* _Your goal_: Your answer must consist of exactly the lines below, starting with the line with "Viewport: 653px width, 353px" and going on through the line with "Select candidate Thomasa Rita Palacios", and nothing else.

(Stored data)
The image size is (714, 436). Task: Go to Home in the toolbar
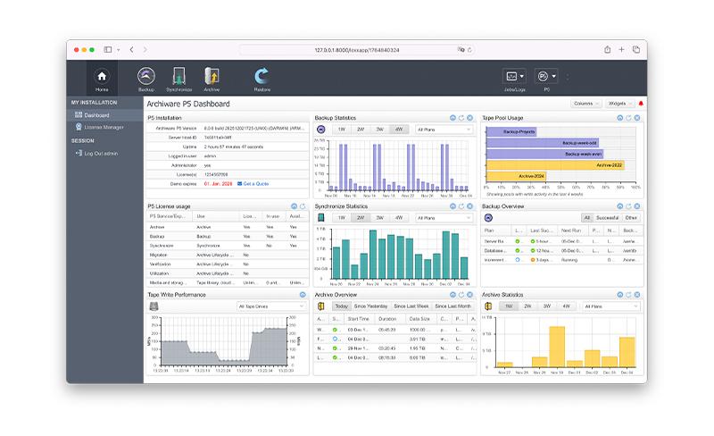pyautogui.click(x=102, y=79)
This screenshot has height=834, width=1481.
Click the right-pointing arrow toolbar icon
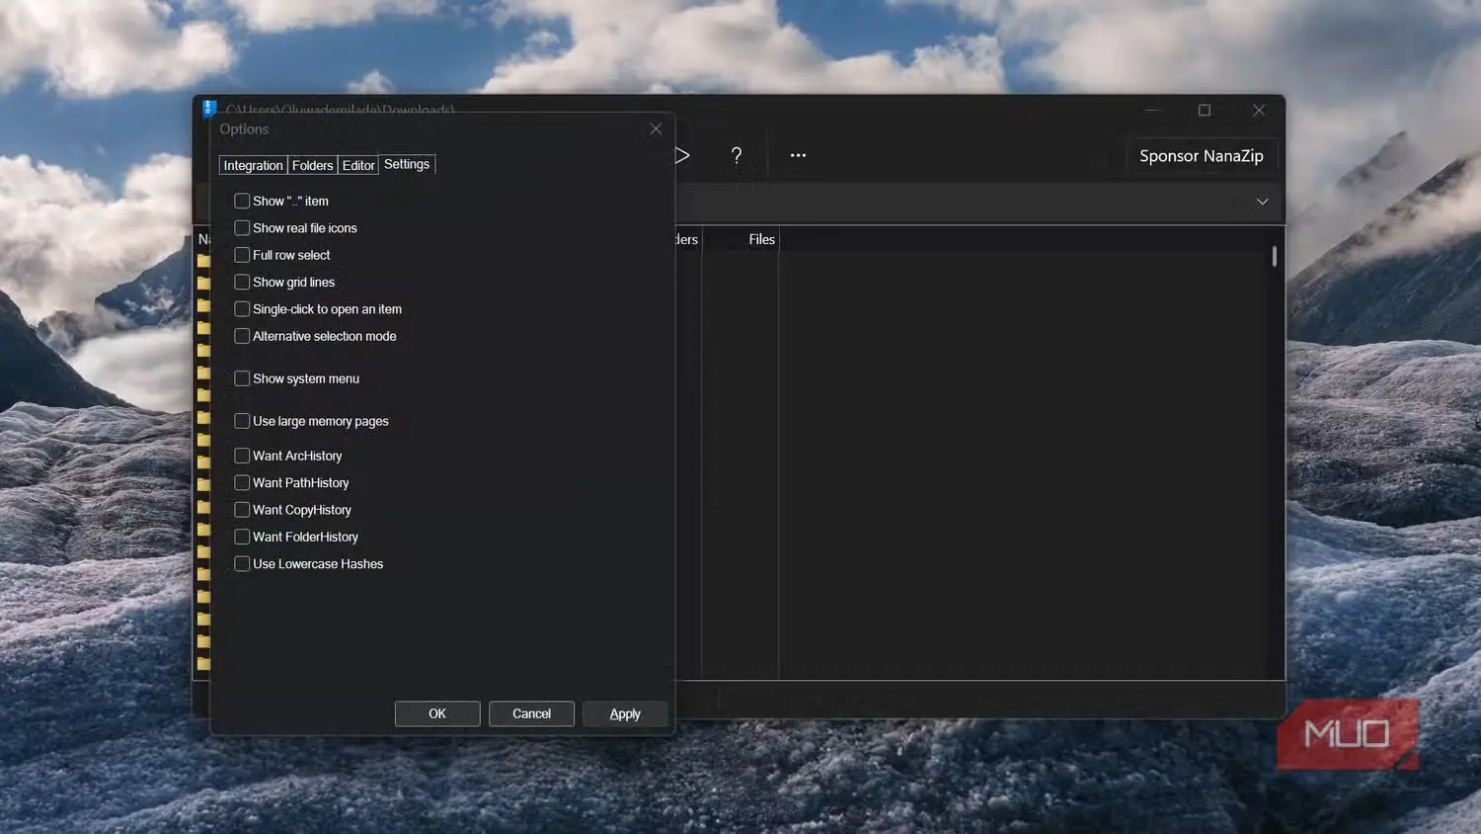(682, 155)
---
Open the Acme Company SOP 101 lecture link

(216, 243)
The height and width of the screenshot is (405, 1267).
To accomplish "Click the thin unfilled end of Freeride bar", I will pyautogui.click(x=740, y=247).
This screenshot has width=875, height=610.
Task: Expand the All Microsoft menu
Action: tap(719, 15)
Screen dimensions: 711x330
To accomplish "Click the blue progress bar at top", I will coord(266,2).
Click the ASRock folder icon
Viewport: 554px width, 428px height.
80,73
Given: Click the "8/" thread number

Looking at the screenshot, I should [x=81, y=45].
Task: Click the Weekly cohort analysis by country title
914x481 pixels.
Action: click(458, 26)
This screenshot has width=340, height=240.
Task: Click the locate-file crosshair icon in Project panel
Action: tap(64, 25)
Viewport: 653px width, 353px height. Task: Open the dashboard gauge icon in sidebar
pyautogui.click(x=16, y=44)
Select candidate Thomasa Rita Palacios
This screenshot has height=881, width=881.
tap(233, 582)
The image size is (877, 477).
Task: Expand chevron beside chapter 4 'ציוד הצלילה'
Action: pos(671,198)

* _Solution to the exercise_:
Viewport: 653px width, 353px height. Task: Open the dashboard gauge icon in sidebar
pyautogui.click(x=16, y=44)
Select candidate Thomasa Rita Palacios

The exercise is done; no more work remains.